» Problem details
Copy the records below word for word. Stop after the line that contains "Given: Click the 个人资料 profile icon".

» Supplied entries
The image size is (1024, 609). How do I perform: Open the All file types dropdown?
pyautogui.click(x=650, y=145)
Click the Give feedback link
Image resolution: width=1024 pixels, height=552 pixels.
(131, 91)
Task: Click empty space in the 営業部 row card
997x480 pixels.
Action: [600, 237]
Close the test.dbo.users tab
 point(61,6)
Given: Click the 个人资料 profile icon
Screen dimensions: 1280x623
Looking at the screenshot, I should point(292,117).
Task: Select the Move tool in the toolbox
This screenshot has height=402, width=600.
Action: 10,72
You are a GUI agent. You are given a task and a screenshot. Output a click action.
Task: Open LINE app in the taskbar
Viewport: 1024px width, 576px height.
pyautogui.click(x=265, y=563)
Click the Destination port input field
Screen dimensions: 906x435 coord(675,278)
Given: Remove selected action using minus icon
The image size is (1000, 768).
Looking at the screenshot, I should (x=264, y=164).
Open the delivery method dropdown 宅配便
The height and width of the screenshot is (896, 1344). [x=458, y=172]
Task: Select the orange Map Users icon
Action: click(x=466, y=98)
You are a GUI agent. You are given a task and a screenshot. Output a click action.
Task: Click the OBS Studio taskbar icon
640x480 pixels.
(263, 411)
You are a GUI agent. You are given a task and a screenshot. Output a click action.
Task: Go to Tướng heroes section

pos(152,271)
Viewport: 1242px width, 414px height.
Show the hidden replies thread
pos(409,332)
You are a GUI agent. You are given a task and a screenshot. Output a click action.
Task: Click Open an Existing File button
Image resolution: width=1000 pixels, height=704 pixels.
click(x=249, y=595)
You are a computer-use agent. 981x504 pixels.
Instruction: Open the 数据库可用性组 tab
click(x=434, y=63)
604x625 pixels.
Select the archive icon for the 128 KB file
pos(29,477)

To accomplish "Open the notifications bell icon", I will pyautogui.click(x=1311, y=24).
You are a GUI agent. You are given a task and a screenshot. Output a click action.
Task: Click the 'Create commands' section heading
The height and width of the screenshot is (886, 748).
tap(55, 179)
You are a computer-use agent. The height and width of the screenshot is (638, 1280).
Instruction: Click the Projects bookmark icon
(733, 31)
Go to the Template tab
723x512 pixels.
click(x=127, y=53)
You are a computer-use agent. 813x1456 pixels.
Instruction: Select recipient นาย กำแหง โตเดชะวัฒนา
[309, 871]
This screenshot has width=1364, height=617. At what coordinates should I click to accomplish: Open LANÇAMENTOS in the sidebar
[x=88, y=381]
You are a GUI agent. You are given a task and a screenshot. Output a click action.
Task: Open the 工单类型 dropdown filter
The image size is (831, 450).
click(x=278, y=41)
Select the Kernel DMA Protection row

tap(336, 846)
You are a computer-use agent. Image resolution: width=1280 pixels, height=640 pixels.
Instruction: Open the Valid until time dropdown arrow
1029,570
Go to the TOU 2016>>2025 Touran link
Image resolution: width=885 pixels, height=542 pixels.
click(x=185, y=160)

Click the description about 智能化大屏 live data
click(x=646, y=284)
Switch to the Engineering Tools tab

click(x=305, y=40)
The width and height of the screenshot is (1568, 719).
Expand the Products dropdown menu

» Written solution
The image size is (1024, 609). How do I perform: Open the All file types dropdown?
pyautogui.click(x=650, y=145)
Click the Give feedback link
Image resolution: width=1024 pixels, height=552 pixels.
(131, 91)
Task: Click empty space in the 営業部 row card
997x480 pixels.
Action: [600, 237]
Close the test.dbo.users tab
 point(61,6)
Given: Click the 个人资料 profile icon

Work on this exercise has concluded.